I am not. I am being taken out of context and upset about this. Abate [SF Chronicle reporter] interviewed me shortly after we had completed the genome and for a moment I waxed poetic about the complexity of what was there and the elegance of the ‘design’. Evolution is very real – it is directly observable in the time frames of mutating bacteria, e.g. the acquisition of antibiotic resistance.

Case closed on that one. Not that any creationists will care.

At least Minnesota hasn’t gotten this bad

Some teachers were at a workshop in Atlanta to talk about their experiences teaching evolution, and how to overcome some of the problems. They’ve had it worse than I have.

Some students burst into tears when a high school biology told them they’d be studying evolution. Another teacher said some students repeatedly screamed “no” when he began talking about it.

Other teachers said students demanded to know whether they pray and questioned why the had to learn about evolution if it was just a theory.

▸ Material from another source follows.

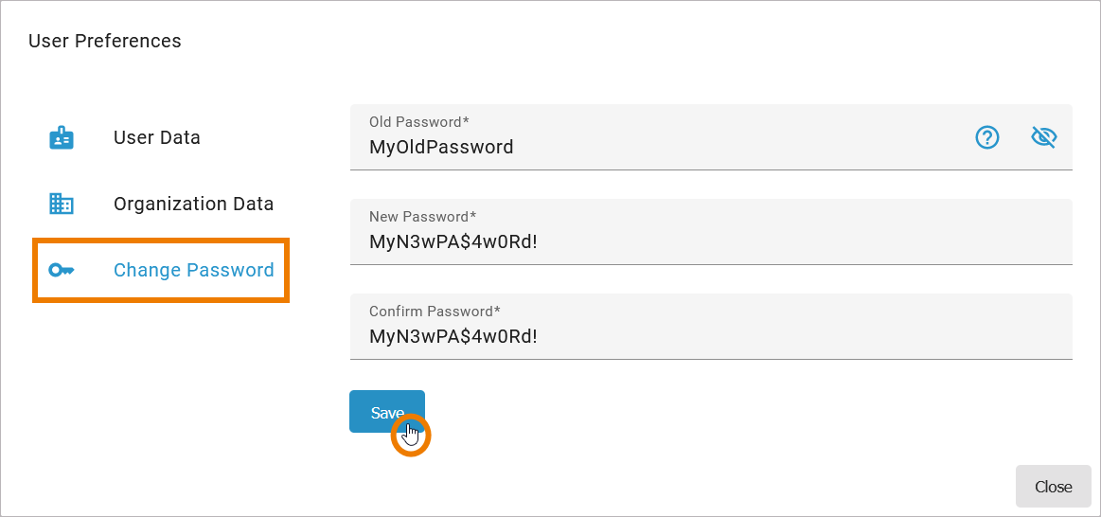
Task: Click the User Preferences dialog title
Action: point(105,42)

I get remarks on my student evaluations (last year, a group of students must have collaborated, because there were a half dozen evaluations that said exactly the same thing: “This class taught me to love Jesus even more!”, which they may have thought would hurt my feelings, but I just laughed.) I’ve had some students who talked to my colleagues about this evolution stuff — they were apparently afraid to confront me. I do get some forthright creationists, but they don’t respond with tears…they try to argue with me, which is just fine. But otherwise, the only screams I get are when I return exams.

The solutions are a little vaguely stated, but OK — they are actively responding to the problem.

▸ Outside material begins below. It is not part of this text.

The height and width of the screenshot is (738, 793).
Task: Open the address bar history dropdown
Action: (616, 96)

A few years ago, Pratt started holding meetings – open to parents, students, church members and others – to address their questions about evolution. She holds the annual session a few weeks before she begins the unit and gets about 200 people.

“It used to be that the whole unit was a struggle, and we were butting heads,” Pratt said. “This meeting helps everyone understand that science teachers are not the enemy. Now, the kids are showing up ready to learn about evolution.”

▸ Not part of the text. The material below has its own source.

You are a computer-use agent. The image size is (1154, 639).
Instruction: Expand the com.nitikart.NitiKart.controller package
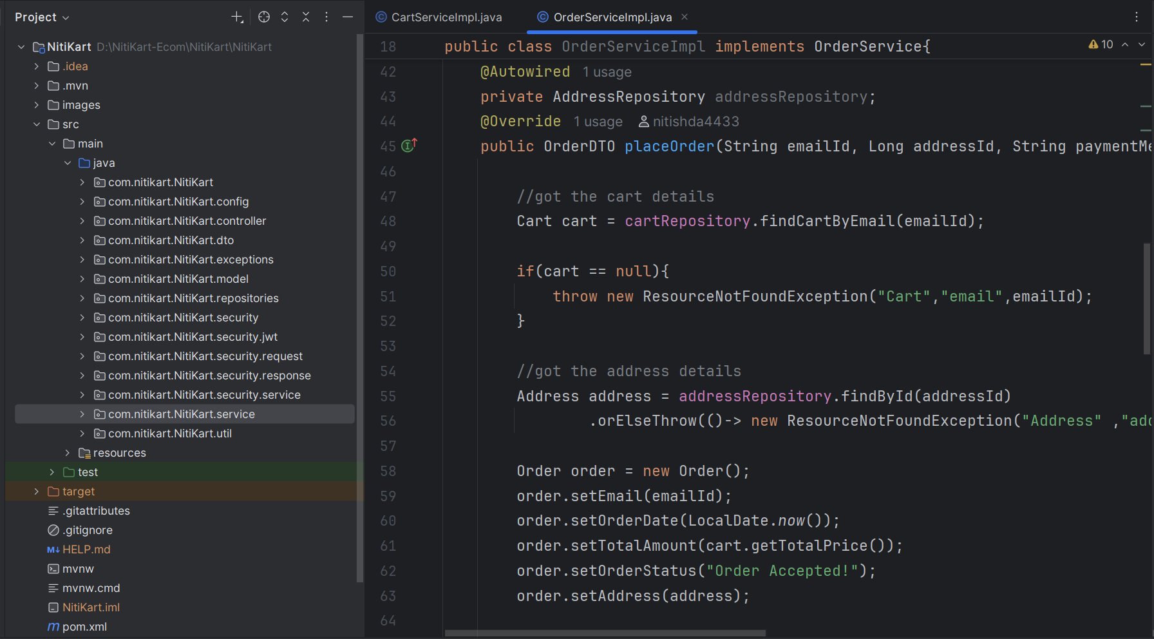point(82,221)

Other teachers said they try to fix students’ misconceptions. They explain how humans and apes share a common ancestor that no longer exists, not that humans and apes evolved from one another. They say that while “theory” may describe a hunch in everyday language, in science it is defined as an explanation supported by factual evidence to describe events that occur in our world.

Graham Balch, a biology teacher at Grady High in Atlanta, addressed the controversy head-on. He had his students read about Cox’s actions and the response she got. They learned about efforts across the country to water down lessons about evolution and how other public and private schools teach the material. They debated the cause of the conflict and whether evolution should be taught in public schools.

As for myself, the way I handle it is not to push atheism in the classroom (you’re shocked, I know), since that would lead into arguments that aren’t part of the subject matter of the course. What I do instead is teach a historical approach to the issue of evolution, showing that there really wasn’t an Evil Atheist Conspiracy at work, but simply scientists who were making honest evaluations of the evidence: 19th century geology was driven by profits to be made from coal and railroads and canals, not ideology, and Darwin arrived at his conclusions in spite of his upbringing in a faith. And once you’ve gone through the evidence, it becomes really easy to spend a lecture or two ripping up creationists, because the students can easily see how creationists are not operating in good faith and are in denial of the facts of geology and biology.

Some still argue with me now and then, but usually my problem is keeping the other students in the class from brutalizing the poor credulous sap’s arguments too cruelly.